▸ **WORK REQUIRED**
Please reproduce the lines below word for word, changing nothing.

▸ **RECORDS SUPPLIED**

---

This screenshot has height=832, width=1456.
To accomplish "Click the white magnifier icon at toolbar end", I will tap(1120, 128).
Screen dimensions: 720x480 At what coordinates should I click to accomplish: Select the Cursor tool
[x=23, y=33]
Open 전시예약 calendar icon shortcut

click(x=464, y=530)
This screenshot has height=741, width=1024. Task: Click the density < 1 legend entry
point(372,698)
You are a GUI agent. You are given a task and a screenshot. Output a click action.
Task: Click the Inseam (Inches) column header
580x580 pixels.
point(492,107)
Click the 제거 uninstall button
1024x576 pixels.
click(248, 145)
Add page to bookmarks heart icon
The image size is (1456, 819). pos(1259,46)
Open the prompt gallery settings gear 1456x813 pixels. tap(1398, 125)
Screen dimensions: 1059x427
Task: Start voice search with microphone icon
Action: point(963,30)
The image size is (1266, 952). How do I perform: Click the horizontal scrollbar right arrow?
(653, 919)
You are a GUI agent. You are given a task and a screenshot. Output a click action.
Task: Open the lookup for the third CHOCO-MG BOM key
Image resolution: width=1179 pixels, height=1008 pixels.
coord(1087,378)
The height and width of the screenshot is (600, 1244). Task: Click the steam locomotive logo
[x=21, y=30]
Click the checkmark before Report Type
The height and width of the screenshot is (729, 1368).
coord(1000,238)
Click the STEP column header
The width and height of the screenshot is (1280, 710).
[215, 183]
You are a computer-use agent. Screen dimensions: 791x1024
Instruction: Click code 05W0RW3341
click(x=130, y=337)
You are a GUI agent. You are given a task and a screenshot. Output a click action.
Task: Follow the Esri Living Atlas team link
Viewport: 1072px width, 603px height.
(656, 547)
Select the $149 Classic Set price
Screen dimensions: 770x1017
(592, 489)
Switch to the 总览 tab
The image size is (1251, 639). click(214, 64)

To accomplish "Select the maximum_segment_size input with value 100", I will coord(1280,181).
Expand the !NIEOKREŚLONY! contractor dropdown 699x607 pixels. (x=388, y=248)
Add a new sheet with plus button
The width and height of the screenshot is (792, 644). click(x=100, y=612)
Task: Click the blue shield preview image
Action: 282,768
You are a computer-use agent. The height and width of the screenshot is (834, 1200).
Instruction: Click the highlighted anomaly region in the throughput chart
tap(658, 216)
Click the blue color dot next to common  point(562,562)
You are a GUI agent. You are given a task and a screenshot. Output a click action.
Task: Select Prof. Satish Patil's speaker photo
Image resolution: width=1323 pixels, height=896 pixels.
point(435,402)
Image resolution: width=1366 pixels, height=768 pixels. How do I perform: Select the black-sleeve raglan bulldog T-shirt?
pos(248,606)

---

▸ **SOLUTION TO THIS EXERCISE**
This screenshot has height=832, width=1456.
To accomplish "Click the white magnifier icon at toolbar end", I will tap(1120, 128).
Screen dimensions: 720x480 At what coordinates should I click to accomplish: Select the Cursor tool
[x=23, y=33]
Open 전시예약 calendar icon shortcut

click(x=464, y=530)
This screenshot has height=741, width=1024. Task: Click the density < 1 legend entry
point(372,698)
You are a GUI agent. You are given a task and a screenshot. Output a click action.
Task: Click the Inseam (Inches) column header
580x580 pixels.
point(492,107)
Click the 제거 uninstall button
1024x576 pixels.
click(248, 145)
Add page to bookmarks heart icon
The image size is (1456, 819). pos(1259,46)
Open the prompt gallery settings gear 1456x813 pixels. tap(1398, 125)
Screen dimensions: 1059x427
Task: Start voice search with microphone icon
Action: point(963,30)
The image size is (1266, 952). How do I perform: Click the horizontal scrollbar right arrow?
(653, 919)
You are a GUI agent. You are given a task and a screenshot. Output a click action.
Task: Open the lookup for the third CHOCO-MG BOM key
Image resolution: width=1179 pixels, height=1008 pixels.
coord(1087,378)
The height and width of the screenshot is (600, 1244). Task: Click the steam locomotive logo
[x=21, y=30]
Click the checkmark before Report Type
The height and width of the screenshot is (729, 1368).
coord(1000,238)
Click the STEP column header
The width and height of the screenshot is (1280, 710).
[215, 183]
You are a computer-use agent. Screen dimensions: 791x1024
Instruction: Click code 05W0RW3341
click(x=130, y=337)
You are a GUI agent. You are given a task and a screenshot. Output a click action.
Task: Follow the Esri Living Atlas team link
Viewport: 1072px width, 603px height.
(656, 547)
Select the $149 Classic Set price
Screen dimensions: 770x1017
(592, 489)
Switch to the 总览 tab
The image size is (1251, 639). click(214, 64)

To accomplish "Select the maximum_segment_size input with value 100", I will coord(1280,181).
Expand the !NIEOKREŚLONY! contractor dropdown 699x607 pixels. (x=388, y=248)
Add a new sheet with plus button
The width and height of the screenshot is (792, 644). click(x=100, y=612)
Task: Click the blue shield preview image
Action: 282,768
You are a computer-use agent. The height and width of the screenshot is (834, 1200).
Instruction: Click the highlighted anomaly region in the throughput chart
tap(658, 216)
Click the blue color dot next to common  point(562,562)
You are a GUI agent. You are given a task and a screenshot. Output a click action.
Task: Select Prof. Satish Patil's speaker photo
Image resolution: width=1323 pixels, height=896 pixels.
point(435,402)
Image resolution: width=1366 pixels, height=768 pixels. How do I perform: Select the black-sleeve raglan bulldog T-shirt?
pos(248,606)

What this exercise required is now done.